## Begin

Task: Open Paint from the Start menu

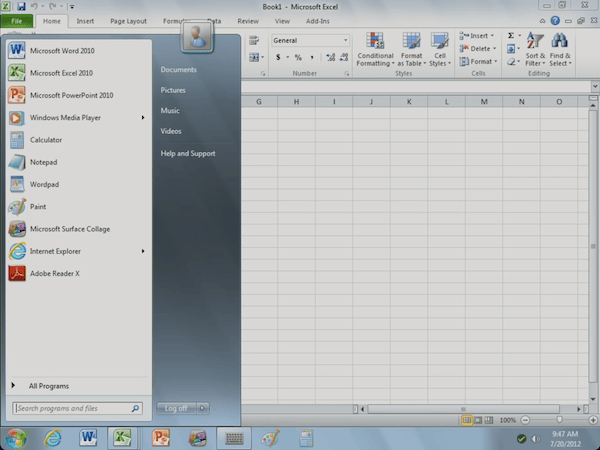Action: 37,206
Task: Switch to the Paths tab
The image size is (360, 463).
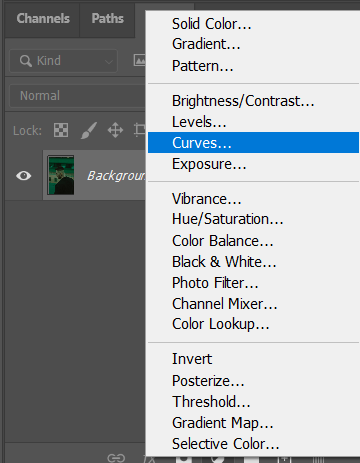Action: pos(107,18)
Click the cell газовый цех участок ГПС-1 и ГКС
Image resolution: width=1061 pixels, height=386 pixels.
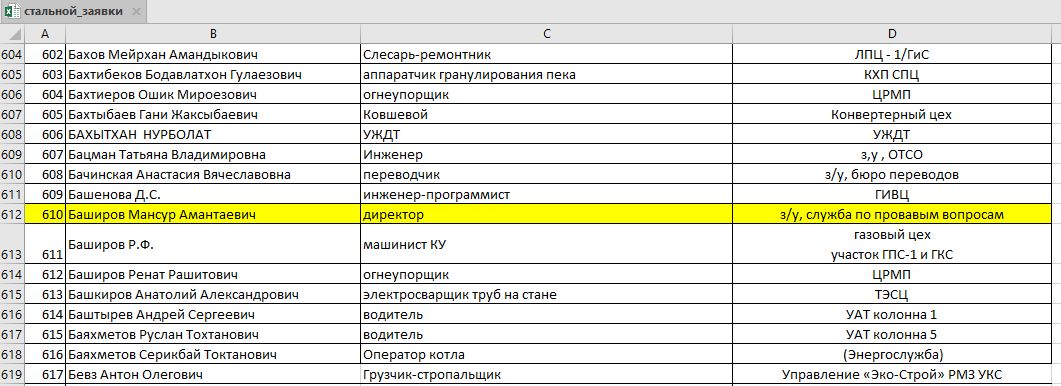(891, 244)
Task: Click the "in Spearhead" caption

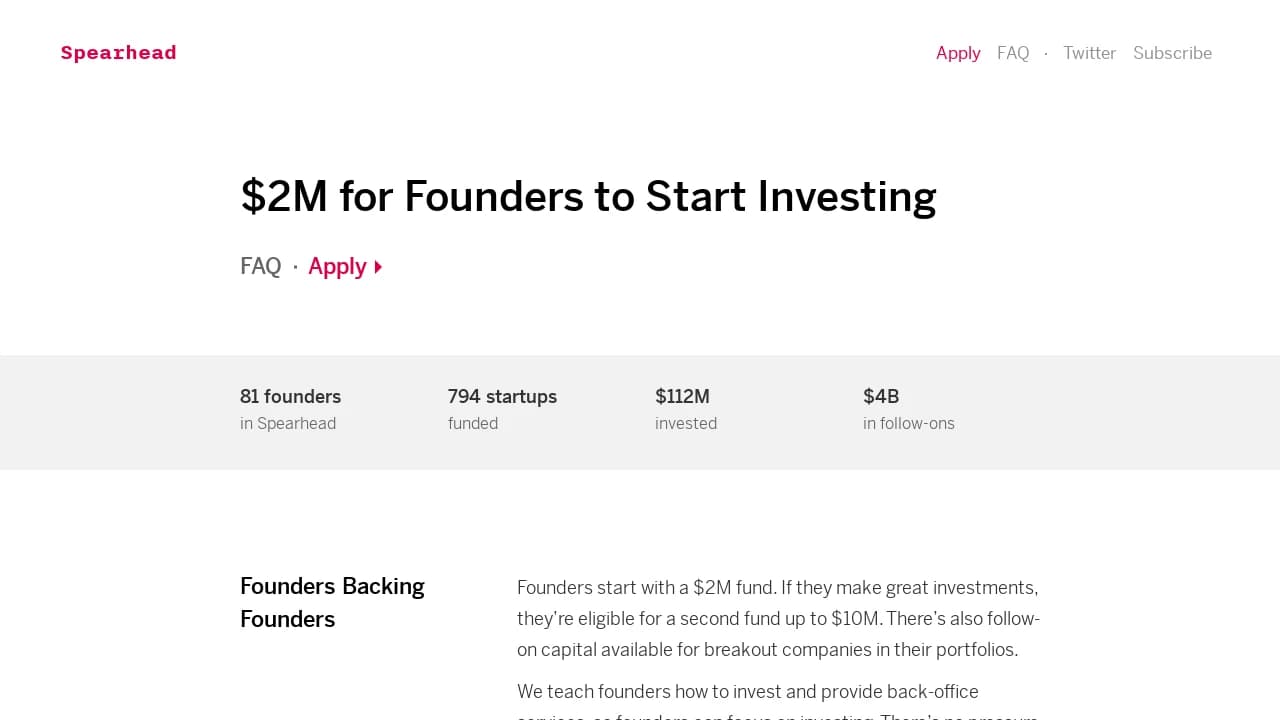Action: point(288,423)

## End

● Prompt
Starting at the line that contains "Click the cell", copy the data word for word through its last line, keeping both of those lines. Leave the pictures out.

● Response
Click the cell газовый цех участок ГПС-1 и ГКС
Image resolution: width=1061 pixels, height=386 pixels.
(891, 244)
Task: Click the "in Spearhead" caption

Action: point(288,423)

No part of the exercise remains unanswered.